Observation data: J2000 epoch
- Right ascension: 22^{h} 29^{m} 38.55^{s}
- Declination: −20° 50′ 13.6″
- Distance: (200±1 pc) 650±3 ly
- Apparent magnitude (V): +7.6
- Apparent dimensions (V): 25′
- Constellation: Aquarius

Physical characteristics
- Radius: 2.87 ly (0.88 pc) ly
- Notable features: One of the nearest PNe
- Designations: NGC 7293 Caldwell 63

= Helix Nebula =

Planetary nebula in the constellation Aquarius

The Helix Nebula (also known as NGC 7293 or Caldwell 63) is a planetary nebula (PN) located in the constellation Aquarius. Discovered by Karl Ludwig Harding, most likely before 1824, this object is one of the closest to Earth of all the bright planetary nebulae.

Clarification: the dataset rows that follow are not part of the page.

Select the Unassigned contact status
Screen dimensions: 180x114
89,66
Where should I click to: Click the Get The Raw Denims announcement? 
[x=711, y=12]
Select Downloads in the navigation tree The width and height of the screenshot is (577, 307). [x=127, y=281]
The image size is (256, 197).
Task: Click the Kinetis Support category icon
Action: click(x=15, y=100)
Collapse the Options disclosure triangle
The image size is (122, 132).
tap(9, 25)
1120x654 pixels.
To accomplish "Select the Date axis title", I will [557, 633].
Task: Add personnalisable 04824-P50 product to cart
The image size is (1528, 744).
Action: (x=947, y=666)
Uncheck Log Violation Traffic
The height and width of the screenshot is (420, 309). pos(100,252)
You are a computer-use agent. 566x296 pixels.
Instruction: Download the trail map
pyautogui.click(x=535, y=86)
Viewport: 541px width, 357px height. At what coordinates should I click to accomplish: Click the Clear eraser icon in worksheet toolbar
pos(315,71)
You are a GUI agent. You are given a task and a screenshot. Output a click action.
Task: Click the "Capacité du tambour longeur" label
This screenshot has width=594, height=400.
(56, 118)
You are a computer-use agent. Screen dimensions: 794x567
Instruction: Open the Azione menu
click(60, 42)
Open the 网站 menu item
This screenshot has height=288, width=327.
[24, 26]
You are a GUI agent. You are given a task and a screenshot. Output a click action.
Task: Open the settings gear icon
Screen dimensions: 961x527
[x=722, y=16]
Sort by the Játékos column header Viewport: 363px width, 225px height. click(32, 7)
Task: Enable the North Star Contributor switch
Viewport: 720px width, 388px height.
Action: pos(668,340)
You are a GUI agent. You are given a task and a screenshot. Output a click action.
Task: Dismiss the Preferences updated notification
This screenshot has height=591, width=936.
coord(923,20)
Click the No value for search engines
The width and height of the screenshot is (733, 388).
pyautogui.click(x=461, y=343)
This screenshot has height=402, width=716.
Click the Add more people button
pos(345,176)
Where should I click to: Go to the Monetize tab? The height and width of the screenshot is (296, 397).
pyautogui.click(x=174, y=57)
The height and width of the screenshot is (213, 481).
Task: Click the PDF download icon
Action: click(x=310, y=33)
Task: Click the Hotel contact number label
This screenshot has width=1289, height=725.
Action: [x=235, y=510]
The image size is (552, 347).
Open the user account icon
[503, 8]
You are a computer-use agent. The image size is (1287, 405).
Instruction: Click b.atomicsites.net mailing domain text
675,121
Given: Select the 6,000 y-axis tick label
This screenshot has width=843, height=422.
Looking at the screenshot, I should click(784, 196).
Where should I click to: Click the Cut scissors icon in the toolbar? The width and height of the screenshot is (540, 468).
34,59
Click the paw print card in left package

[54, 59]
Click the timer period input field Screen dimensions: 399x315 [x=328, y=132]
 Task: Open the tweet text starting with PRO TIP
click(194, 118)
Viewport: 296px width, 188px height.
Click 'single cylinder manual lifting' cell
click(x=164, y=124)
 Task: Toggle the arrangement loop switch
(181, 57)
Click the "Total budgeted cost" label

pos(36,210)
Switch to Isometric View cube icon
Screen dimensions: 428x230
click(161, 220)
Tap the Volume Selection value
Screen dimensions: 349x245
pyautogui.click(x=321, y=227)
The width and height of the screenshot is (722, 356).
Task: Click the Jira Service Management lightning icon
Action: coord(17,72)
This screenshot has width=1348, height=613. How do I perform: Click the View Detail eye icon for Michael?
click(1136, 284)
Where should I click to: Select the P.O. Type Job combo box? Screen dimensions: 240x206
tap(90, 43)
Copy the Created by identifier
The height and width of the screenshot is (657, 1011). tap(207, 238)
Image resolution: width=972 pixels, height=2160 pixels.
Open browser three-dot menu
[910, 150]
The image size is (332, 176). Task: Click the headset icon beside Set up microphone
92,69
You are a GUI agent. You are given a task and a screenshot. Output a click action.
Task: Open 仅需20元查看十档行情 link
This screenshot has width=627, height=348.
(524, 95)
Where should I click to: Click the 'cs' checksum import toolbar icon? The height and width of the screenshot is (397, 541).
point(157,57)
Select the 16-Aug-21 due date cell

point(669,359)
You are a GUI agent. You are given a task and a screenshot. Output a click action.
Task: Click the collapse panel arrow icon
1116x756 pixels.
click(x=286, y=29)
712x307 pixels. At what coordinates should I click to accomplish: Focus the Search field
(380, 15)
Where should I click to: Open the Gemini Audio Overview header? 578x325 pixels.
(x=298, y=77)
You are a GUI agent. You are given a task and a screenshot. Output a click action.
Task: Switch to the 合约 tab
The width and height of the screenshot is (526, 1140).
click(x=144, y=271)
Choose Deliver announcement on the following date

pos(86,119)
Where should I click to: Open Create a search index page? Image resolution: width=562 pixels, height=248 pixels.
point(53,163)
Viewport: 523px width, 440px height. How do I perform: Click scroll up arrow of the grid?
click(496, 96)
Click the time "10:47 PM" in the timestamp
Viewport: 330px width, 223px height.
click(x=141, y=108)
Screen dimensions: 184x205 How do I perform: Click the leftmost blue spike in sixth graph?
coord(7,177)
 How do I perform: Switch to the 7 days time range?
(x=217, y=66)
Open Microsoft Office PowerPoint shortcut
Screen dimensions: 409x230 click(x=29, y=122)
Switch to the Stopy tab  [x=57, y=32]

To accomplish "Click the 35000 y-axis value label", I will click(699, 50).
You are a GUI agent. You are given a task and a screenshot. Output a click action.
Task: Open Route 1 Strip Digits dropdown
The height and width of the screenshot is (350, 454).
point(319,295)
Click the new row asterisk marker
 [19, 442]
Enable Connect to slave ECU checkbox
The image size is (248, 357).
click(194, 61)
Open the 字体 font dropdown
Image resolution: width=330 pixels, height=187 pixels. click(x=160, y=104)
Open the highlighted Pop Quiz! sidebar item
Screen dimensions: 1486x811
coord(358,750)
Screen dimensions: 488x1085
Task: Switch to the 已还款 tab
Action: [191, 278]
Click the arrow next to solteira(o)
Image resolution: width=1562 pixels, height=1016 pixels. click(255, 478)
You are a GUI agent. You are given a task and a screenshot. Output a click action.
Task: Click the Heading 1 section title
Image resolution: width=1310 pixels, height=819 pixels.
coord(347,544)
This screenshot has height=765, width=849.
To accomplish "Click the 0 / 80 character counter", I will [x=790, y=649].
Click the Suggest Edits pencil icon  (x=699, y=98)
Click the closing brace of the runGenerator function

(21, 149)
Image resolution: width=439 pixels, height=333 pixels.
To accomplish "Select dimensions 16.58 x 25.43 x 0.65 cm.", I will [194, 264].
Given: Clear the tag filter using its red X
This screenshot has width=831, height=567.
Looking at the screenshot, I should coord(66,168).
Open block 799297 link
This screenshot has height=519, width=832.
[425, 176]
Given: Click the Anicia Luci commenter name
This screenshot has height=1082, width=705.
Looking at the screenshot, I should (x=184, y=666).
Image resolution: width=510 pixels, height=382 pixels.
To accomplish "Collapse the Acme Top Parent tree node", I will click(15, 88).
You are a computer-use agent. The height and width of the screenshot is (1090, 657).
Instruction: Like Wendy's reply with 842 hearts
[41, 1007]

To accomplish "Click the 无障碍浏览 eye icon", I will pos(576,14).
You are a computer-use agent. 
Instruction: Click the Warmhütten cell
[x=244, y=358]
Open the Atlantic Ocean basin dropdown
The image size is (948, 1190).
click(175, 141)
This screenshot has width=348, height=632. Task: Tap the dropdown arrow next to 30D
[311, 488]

The distance, measured by the Gaia mission, is 655±13 light-years. It is similar in appearance to the Cat's Eye Nebula and the Ring Nebula, whose size, age, and physical characteristics are in turn similar to the Dumbbell Nebula, differing only in their relative proximity and the appearance from the equatorial viewing angle. The Helix Nebula has sometimes been referred to as the "Eye of God" in pop culture, as well as the "Eye of Sauron".

==General information==
The Helix Nebula is an example of a planetary nebula, formed by an intermediate to low-mass star, which sheds its outer layers near the end of its evolution. Gases from the star in the surrounding space appear, from Earth's perspective, a helix structure. The remnant central stellar core, known as the central star (CS) of the planetary nebula, is destined to become a white dwarf star. The observed glow of the central star is so energetic that it causes the previously expelled gases to brightly fluoresce.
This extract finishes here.